> What is expected:
Below are records that must be duplicated exactly.

> Record set:
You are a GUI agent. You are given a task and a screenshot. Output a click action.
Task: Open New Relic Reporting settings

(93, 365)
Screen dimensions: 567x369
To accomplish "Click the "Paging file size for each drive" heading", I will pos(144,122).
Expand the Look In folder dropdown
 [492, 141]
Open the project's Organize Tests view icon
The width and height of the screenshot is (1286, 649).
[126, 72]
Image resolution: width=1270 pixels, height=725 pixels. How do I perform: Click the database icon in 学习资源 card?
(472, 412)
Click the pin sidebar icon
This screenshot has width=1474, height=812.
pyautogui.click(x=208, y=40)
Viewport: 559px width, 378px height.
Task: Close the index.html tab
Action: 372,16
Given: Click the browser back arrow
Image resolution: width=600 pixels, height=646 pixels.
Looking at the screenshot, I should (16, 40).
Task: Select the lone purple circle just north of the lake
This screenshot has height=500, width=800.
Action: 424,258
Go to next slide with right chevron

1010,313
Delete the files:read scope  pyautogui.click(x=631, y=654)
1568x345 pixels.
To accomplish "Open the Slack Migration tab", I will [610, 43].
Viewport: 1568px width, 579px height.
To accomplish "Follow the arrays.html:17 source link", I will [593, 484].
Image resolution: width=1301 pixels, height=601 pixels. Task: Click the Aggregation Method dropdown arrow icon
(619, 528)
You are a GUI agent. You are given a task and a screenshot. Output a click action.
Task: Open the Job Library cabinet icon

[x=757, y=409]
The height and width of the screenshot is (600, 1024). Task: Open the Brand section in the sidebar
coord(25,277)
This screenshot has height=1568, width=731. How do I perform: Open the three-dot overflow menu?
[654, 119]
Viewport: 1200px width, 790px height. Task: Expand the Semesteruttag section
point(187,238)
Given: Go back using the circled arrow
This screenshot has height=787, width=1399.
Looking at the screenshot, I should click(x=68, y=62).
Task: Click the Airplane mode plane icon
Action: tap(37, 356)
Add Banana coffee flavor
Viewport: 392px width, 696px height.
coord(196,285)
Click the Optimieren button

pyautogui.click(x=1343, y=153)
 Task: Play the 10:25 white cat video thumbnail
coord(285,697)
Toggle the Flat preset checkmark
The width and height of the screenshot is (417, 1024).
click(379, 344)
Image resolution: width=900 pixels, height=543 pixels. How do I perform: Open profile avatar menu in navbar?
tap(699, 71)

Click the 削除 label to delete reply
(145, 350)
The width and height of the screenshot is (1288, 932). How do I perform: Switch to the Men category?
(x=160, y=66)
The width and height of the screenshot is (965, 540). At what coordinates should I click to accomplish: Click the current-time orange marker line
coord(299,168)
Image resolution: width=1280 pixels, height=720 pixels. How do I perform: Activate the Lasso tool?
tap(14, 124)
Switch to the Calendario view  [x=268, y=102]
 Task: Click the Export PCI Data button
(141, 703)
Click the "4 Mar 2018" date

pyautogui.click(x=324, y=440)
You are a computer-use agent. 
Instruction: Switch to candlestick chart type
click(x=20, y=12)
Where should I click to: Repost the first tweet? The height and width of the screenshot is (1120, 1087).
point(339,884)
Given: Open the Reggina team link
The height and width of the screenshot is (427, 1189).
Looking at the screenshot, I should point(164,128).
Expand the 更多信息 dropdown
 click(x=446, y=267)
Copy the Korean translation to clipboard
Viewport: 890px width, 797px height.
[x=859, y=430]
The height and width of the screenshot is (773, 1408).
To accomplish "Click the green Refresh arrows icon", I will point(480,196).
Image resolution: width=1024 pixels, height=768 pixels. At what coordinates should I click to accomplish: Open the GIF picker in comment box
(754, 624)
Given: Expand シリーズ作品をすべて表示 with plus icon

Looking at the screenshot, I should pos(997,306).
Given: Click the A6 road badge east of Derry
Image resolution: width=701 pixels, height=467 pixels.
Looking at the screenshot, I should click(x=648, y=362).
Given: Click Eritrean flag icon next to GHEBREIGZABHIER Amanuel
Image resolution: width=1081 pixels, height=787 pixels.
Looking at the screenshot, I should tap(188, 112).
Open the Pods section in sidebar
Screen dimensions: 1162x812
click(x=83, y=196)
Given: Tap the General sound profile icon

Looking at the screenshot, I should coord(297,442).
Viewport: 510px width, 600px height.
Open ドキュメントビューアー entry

> Answer box:
You are a GUI agent. You are given a task and a screenshot. Output a click action.
Task: Open New Relic Reporting settings

(93, 365)
Screen dimensions: 567x369
To accomplish "Click the "Paging file size for each drive" heading", I will pos(144,122).
Expand the Look In folder dropdown
 [492, 141]
Open the project's Organize Tests view icon
The width and height of the screenshot is (1286, 649).
[126, 72]
Image resolution: width=1270 pixels, height=725 pixels. How do I perform: Click the database icon in 学习资源 card?
(472, 412)
Click the pin sidebar icon
This screenshot has width=1474, height=812.
pyautogui.click(x=208, y=40)
Viewport: 559px width, 378px height.
Task: Close the index.html tab
Action: 372,16
Given: Click the browser back arrow
Image resolution: width=600 pixels, height=646 pixels.
Looking at the screenshot, I should (16, 40).
Task: Select the lone purple circle just north of the lake
This screenshot has height=500, width=800.
Action: 424,258
Go to next slide with right chevron

1010,313
Delete the files:read scope  pyautogui.click(x=631, y=654)
1568x345 pixels.
To accomplish "Open the Slack Migration tab", I will [610, 43].
Viewport: 1568px width, 579px height.
To accomplish "Follow the arrays.html:17 source link", I will [593, 484].
Image resolution: width=1301 pixels, height=601 pixels. Task: Click the Aggregation Method dropdown arrow icon
(619, 528)
You are a GUI agent. You are given a task and a screenshot. Output a click action.
Task: Open the Job Library cabinet icon

[x=757, y=409]
The height and width of the screenshot is (600, 1024). Task: Open the Brand section in the sidebar
coord(25,277)
This screenshot has height=1568, width=731. How do I perform: Open the three-dot overflow menu?
[654, 119]
Viewport: 1200px width, 790px height. Task: Expand the Semesteruttag section
point(187,238)
Given: Go back using the circled arrow
This screenshot has height=787, width=1399.
Looking at the screenshot, I should click(x=68, y=62).
Task: Click the Airplane mode plane icon
Action: tap(37, 356)
Add Banana coffee flavor
Viewport: 392px width, 696px height.
coord(196,285)
Click the Optimieren button

pyautogui.click(x=1343, y=153)
 Task: Play the 10:25 white cat video thumbnail
coord(285,697)
Toggle the Flat preset checkmark
The width and height of the screenshot is (417, 1024).
click(379, 344)
Image resolution: width=900 pixels, height=543 pixels. How do I perform: Open profile avatar menu in navbar?
tap(699, 71)

Click the 削除 label to delete reply
(145, 350)
The width and height of the screenshot is (1288, 932). How do I perform: Switch to the Men category?
(x=160, y=66)
The width and height of the screenshot is (965, 540). At what coordinates should I click to accomplish: Click the current-time orange marker line
coord(299,168)
Image resolution: width=1280 pixels, height=720 pixels. How do I perform: Activate the Lasso tool?
tap(14, 124)
Switch to the Calendario view  [x=268, y=102]
 Task: Click the Export PCI Data button
(141, 703)
Click the "4 Mar 2018" date

pyautogui.click(x=324, y=440)
You are a computer-use agent. 
Instruction: Switch to candlestick chart type
click(x=20, y=12)
Where should I click to: Repost the first tweet? The height and width of the screenshot is (1120, 1087).
point(339,884)
Given: Open the Reggina team link
The height and width of the screenshot is (427, 1189).
Looking at the screenshot, I should point(164,128).
Expand the 更多信息 dropdown
 click(x=446, y=267)
Copy the Korean translation to clipboard
Viewport: 890px width, 797px height.
[x=859, y=430]
The height and width of the screenshot is (773, 1408).
To accomplish "Click the green Refresh arrows icon", I will point(480,196).
Image resolution: width=1024 pixels, height=768 pixels. At what coordinates should I click to accomplish: Open the GIF picker in comment box
(754, 624)
Given: Expand シリーズ作品をすべて表示 with plus icon

Looking at the screenshot, I should pos(997,306).
Given: Click the A6 road badge east of Derry
Image resolution: width=701 pixels, height=467 pixels.
Looking at the screenshot, I should click(x=648, y=362).
Given: Click Eritrean flag icon next to GHEBREIGZABHIER Amanuel
Image resolution: width=1081 pixels, height=787 pixels.
Looking at the screenshot, I should tap(188, 112).
Open the Pods section in sidebar
Screen dimensions: 1162x812
click(x=83, y=196)
Given: Tap the General sound profile icon

Looking at the screenshot, I should coord(297,442).
Viewport: 510px width, 600px height.
Open ドキュメントビューアー entry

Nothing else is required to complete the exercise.